Während meiner beruflichen Tätigkeit habe ich an einer Vielzahl von Weiterbildungsmaßnahmen teilgenommen ( weiterbildender Studiengang Informationsorganisation [Uni Kassel], Ausbildereignungsprüfung, Zertifizierung zum Microsoft Certified Solution Developer und mehrere herstellerspezifische Schulungen [Siemens-Nixforf, Microsoft, SAP, ingesamt ca. 80 Tage] )

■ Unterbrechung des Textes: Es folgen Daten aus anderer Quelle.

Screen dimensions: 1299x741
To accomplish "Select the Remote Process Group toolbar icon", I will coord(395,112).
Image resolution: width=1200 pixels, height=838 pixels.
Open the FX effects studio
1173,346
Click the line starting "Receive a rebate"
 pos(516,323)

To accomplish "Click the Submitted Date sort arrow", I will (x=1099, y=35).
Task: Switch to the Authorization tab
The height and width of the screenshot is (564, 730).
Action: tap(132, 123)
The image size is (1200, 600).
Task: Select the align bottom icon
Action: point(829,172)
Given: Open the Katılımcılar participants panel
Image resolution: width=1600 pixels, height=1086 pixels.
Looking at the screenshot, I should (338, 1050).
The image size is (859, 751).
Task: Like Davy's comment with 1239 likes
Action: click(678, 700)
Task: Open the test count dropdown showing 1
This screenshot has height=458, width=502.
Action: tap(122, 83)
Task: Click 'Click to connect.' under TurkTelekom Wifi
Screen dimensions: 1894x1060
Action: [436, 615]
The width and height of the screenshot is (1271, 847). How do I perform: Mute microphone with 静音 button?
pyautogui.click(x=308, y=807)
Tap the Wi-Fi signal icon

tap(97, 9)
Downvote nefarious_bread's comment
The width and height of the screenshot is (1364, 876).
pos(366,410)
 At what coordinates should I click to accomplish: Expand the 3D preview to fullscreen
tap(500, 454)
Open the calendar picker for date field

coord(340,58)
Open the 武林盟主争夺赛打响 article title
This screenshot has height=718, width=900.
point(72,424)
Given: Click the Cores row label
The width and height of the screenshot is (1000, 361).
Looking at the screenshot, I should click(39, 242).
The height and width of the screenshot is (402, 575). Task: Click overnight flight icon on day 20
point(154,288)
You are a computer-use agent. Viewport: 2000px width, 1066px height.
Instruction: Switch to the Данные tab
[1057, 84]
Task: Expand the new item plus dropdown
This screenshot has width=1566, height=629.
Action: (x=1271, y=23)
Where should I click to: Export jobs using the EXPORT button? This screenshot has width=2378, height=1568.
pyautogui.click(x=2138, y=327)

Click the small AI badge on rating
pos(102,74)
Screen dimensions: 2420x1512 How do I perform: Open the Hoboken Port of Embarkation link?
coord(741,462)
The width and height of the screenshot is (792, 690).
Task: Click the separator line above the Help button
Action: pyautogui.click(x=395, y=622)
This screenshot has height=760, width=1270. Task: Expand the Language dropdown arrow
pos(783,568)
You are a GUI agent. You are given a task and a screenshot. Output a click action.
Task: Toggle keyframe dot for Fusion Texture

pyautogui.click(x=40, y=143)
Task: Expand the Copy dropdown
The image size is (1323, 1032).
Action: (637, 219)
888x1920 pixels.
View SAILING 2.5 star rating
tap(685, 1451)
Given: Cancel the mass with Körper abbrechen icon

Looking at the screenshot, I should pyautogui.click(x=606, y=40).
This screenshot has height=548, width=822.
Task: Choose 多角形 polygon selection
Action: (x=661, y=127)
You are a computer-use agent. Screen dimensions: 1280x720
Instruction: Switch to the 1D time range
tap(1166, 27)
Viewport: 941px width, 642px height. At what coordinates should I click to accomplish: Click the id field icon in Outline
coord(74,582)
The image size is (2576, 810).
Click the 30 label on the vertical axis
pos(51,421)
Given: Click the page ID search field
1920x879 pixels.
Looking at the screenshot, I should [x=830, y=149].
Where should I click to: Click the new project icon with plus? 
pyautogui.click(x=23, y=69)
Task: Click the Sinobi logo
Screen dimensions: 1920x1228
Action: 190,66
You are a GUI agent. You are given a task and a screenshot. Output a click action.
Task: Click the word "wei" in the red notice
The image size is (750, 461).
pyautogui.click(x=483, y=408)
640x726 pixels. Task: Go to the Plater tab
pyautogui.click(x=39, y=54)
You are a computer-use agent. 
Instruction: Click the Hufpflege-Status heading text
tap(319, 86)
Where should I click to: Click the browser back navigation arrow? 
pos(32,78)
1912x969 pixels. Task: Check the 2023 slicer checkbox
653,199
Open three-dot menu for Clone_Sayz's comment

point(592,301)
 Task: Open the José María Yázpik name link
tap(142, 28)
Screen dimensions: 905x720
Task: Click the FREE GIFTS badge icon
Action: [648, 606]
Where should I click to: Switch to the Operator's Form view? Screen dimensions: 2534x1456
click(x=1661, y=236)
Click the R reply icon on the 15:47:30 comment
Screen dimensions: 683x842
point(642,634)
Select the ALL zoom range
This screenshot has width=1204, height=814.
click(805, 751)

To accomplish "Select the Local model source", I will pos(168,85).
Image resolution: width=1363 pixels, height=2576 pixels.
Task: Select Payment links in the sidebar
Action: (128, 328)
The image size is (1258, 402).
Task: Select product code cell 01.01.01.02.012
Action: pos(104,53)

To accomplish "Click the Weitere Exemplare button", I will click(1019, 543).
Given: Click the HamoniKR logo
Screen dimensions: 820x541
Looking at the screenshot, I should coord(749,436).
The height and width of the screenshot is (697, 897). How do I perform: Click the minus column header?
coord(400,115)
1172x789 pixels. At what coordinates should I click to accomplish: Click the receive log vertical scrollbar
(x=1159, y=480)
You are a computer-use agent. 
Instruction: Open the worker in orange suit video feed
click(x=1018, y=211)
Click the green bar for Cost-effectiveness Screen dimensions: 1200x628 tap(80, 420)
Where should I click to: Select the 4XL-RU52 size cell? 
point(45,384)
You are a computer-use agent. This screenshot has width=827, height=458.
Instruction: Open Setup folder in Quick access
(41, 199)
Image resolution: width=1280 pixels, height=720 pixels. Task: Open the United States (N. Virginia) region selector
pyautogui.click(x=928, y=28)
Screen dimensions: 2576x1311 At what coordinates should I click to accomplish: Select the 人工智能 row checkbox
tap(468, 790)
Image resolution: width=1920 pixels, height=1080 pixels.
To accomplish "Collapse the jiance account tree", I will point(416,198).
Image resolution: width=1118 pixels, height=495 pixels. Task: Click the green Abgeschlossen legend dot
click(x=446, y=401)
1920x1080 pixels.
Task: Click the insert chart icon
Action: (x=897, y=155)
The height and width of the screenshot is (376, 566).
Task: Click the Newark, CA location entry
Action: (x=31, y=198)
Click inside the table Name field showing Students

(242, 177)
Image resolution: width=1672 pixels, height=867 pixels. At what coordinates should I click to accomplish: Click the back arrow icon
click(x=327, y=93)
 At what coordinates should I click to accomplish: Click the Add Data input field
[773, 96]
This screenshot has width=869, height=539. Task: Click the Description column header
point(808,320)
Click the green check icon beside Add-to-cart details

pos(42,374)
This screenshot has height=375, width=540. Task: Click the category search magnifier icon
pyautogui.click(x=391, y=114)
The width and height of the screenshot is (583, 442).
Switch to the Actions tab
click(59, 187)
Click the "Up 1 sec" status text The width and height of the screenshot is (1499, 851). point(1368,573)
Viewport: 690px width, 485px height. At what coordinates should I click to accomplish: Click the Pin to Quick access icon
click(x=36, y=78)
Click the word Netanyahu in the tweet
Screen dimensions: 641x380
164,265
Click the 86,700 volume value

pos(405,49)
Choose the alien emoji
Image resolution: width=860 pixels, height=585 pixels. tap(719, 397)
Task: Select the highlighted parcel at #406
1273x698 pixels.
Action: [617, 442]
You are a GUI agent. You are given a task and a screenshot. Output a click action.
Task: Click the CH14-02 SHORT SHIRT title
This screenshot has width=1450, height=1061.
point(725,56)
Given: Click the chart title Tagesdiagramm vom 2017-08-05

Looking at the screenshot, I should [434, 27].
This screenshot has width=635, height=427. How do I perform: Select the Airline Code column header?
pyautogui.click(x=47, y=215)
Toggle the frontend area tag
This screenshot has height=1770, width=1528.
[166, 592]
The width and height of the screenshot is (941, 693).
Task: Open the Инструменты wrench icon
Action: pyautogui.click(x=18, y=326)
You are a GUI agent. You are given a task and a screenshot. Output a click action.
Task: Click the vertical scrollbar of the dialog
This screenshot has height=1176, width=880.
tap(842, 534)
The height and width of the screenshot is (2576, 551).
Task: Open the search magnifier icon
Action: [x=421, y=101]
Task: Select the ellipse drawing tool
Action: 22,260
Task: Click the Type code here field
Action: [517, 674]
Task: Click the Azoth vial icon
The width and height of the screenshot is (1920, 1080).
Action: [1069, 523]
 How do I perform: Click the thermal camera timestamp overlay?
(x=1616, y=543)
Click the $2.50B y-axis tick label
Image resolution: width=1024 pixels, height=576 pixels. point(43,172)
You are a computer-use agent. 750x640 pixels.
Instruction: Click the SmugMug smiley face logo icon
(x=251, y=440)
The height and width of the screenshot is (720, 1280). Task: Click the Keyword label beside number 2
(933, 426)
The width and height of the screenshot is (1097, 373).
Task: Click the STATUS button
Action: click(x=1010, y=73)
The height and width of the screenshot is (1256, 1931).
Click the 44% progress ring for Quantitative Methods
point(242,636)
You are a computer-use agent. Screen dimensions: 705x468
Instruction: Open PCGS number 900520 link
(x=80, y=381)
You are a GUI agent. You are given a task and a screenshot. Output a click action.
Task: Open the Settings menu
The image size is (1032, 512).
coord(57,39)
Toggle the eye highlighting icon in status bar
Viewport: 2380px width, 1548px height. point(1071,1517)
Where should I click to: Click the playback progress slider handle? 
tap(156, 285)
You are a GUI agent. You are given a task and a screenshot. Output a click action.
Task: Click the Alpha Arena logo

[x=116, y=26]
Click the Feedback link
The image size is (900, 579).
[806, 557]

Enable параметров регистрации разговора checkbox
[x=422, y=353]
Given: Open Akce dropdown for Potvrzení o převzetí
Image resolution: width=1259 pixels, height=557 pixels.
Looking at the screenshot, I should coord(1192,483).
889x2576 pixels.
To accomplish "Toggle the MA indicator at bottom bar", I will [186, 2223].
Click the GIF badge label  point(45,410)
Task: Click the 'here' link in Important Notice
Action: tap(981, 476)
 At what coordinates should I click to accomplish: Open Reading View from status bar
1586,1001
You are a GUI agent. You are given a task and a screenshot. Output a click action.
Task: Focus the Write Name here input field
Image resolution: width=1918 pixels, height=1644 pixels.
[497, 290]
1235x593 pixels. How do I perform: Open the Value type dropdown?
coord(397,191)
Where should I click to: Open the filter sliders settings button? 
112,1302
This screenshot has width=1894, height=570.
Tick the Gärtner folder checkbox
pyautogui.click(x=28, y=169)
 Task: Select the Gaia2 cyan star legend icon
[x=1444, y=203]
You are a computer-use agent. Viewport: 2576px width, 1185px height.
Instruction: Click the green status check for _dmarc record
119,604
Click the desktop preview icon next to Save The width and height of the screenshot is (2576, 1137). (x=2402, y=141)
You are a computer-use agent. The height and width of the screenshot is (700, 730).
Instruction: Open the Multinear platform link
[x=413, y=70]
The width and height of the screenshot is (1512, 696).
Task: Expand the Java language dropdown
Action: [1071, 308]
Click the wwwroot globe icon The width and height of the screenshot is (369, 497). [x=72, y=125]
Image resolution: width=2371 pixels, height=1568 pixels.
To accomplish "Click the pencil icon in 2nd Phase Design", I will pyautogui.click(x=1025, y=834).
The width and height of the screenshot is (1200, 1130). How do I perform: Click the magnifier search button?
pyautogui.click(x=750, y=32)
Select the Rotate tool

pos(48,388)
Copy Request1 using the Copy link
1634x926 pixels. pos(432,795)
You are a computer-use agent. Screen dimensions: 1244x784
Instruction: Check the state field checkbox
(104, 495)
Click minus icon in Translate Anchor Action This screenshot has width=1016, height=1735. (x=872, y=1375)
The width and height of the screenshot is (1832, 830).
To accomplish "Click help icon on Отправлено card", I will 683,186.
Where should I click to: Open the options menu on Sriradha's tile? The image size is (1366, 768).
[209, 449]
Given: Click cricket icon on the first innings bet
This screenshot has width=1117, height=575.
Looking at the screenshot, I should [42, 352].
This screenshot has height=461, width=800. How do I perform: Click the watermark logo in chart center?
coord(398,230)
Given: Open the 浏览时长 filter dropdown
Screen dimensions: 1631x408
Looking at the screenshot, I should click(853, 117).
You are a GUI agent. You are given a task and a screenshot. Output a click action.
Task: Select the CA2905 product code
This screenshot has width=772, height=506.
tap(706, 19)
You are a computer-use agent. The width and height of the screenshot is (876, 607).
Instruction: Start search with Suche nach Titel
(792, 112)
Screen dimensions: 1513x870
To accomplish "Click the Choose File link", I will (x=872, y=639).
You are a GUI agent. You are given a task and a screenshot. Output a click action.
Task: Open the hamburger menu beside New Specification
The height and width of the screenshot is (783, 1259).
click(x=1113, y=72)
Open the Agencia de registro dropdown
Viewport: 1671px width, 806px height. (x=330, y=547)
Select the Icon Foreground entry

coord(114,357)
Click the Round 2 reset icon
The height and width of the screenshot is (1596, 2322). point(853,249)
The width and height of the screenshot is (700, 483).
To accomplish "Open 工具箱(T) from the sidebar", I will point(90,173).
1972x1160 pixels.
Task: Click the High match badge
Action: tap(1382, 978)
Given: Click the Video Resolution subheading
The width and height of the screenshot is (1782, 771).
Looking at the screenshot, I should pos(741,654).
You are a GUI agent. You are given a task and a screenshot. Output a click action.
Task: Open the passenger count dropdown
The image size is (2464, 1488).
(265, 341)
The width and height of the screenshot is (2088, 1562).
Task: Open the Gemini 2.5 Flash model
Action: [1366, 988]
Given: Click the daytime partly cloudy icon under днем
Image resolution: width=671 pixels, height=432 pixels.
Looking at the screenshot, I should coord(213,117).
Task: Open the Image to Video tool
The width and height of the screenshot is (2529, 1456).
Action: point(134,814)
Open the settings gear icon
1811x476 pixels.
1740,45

Im Jahr 2001 entschloss ich mich noch einmal Zeit in eine Weiterbildungsmaßnahme zu investieren, möglichst mit einem allgemein anerkannten (akademischen) Abschluss in Informatik. Ziel dieser Weiterbildung sollte es sein das bisher gelernte aufzufrischen und vertiefendes Wissen im Bereich neuerer Technologien (Internet, Objektorientierte Programmierung etc.) und IT-Management (Projektmanagement, Personalführung etc.) zu erwerben.

Nach Prüfung der damals möglichen Studiengänge entschied ich mich für ein Studium an der FernUniversität in Hagen. Hier wurde erstmals ein Bachelor of Science Studiengang in Informatik angeboten. In den ersten beiden Semestern fand im Prinzip auf Grund von Belastungen durch verschiedene Projekte kein Studium statt. Im dritten Semester konnte es dann losgehen, die ersten Leistungsnachweise wurden erworben. Es stellte sich schnell heraus, dass auf der einen Seite viele Themen bekannt und mit relativ wenig Aufwand zu schaffen sind (Programmierung, Datenbanken etc.). Andererseits gibt es Themen die nur mit sehr hohem Zeitaufwand zu bewältigen sind (Mathe, Theoretische Informatik etc.) und mir zudem für meine berufliche Tätigkeit auch nicht besonders viel bringen. Generell stellte sich die Frage welchen Mehrwert das Studium leisten würde. Ein Abschluss als Bachelor würde wahrscheinlich lediglich meine bisher erreichten beruflichen Leistungen bestätigen. Um darüber hinaus einen weiterqualifizierenden Abschluss zu erreichen, müsste nach dem Bachelor noch ein Master-Studium folgen. Stellte sich nur die Frage wie lange das dauern sollte und was meine Familie dazu sagt. Besonders ärgerlich war auch, dass mir meine bisherige Aus- und Weiterbildung in keiner Weise anerkannt wurde, was aufgrund der wissenschaftlichen Ausrichtung des Studienganges allerdings zum Teil verständlich ist.

Im August 2002 wurde ich dann auf das neue IT-Weiterbildungssystem aufmerksam. In einem Artikel der Informatik Spektrum, der Mitgliederzeitung der Gesellschaft für Informatik, berichtete Dr. Werner Altmann und Angela Feuerstein über Konzeption und praktische Umsetzung des IT-Weiterbildungssystems.
Besonders interessant war für mich der Versuch auf den Ebenen der operativen und strategischen Professionals Vergleichbarkeit mit Hochschulabschlüssen herzustellen. Mit Abschluss einer Prüfung der operativen Professionals hätte ich dann das gleiche erreicht wie mit meinem Studium. Da sich dann auch noch die Beschreibung der Tätigkeitsfelder des IT Systems Manager fast wie meine eigene Stellenbeschreibung las, entschloss ich mich im November 2002 einen Antrag auf Zulassung zur Prüfung zu stellen.

Ich werde versuchen Teile meines Studiums in die Professional-Prüfung zu integrieren. Vorrausgesetzt ich bestehe die Prüfungen, hoffe ich dass bis dann die Möglichkeit besteht direkt in einem Masterstudiengang weiter studieren zu können oder dass zumindest die Prüfungsleistungen auf ein Studium angerechnet werden.